L'augmentation des diagnostics d'autisme reflète surtout un élargissement des critères et une meilleure détection, sans preuve d'une hausse réelle des cas. De plus, les troubles gastro-intestinaux pourraient avoir d'autres causes : facteurs de risque génétiques affectant à la fois le cerveau et le système digestif, ou alimentation très sélective chez de nombreux enfants autistes. Ainsi, les différences de microbiote observées pourraient être liées à l'alimentation plutôt qu'à l'autisme.

Problèmes méthodologiques

Les études observationnelles souffrent d'un autre biais : le microbiote contient tant de micro-organismes qu'il est toujours possible d'en trouver certains qui diffèrent entre groupes.
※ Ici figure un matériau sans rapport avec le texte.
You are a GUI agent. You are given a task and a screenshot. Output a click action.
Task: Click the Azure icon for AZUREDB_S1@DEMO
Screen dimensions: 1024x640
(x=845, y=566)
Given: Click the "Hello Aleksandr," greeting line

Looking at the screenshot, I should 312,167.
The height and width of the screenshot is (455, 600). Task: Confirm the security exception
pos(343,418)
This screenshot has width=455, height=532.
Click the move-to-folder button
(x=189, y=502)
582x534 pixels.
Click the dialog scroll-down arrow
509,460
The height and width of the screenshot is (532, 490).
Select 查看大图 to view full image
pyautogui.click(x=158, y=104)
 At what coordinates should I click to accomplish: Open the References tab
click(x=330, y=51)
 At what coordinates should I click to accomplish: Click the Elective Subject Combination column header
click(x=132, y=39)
Distinguer les vrais résultats des faux positifs nécessite de grands effectifs, mais les trois axes de recherche reposent souvent sur de petits groupes, manquant de puissance statistique.

Manque de réplicabilité

Dans ce contexte, seule la réplication des résultats par de multiples études pourrait renforcer leur crédibilité. Si les études semblent converger en rapportant un lien entre autisme et microbiote, cette convergence disparaît à l'examen détaillé : les différences concernent à chaque fois des métabolites différents avec des effets différents. De plus, la plupart des essais cliniques présentent des limites méthodologiques majeures, et les mieux conçus ne montrent aucun effet probant. Aucun résultat ne résiste à une analyse statistique rigoureuse.

Vers plus de rigueur

Il est peut-être trop tôt pour abandonner l'hypothèse microbienne de l'autisme, mais après quinze ans de recherches, le stade des études pilotes devrait être dépassé. Il est urgent de renforcer la rigueur méthodologique et la réplicabilité. Les organismes de financement ont la responsabilité de s'assurer que les études disposent d'une méthodologie robuste pour tester des hypothèses spécifiques, plutôt que de produire un océan de données peu probantes.

Franck Ramus, chercheur au CNRS et à l'École normale supérieure (Paris)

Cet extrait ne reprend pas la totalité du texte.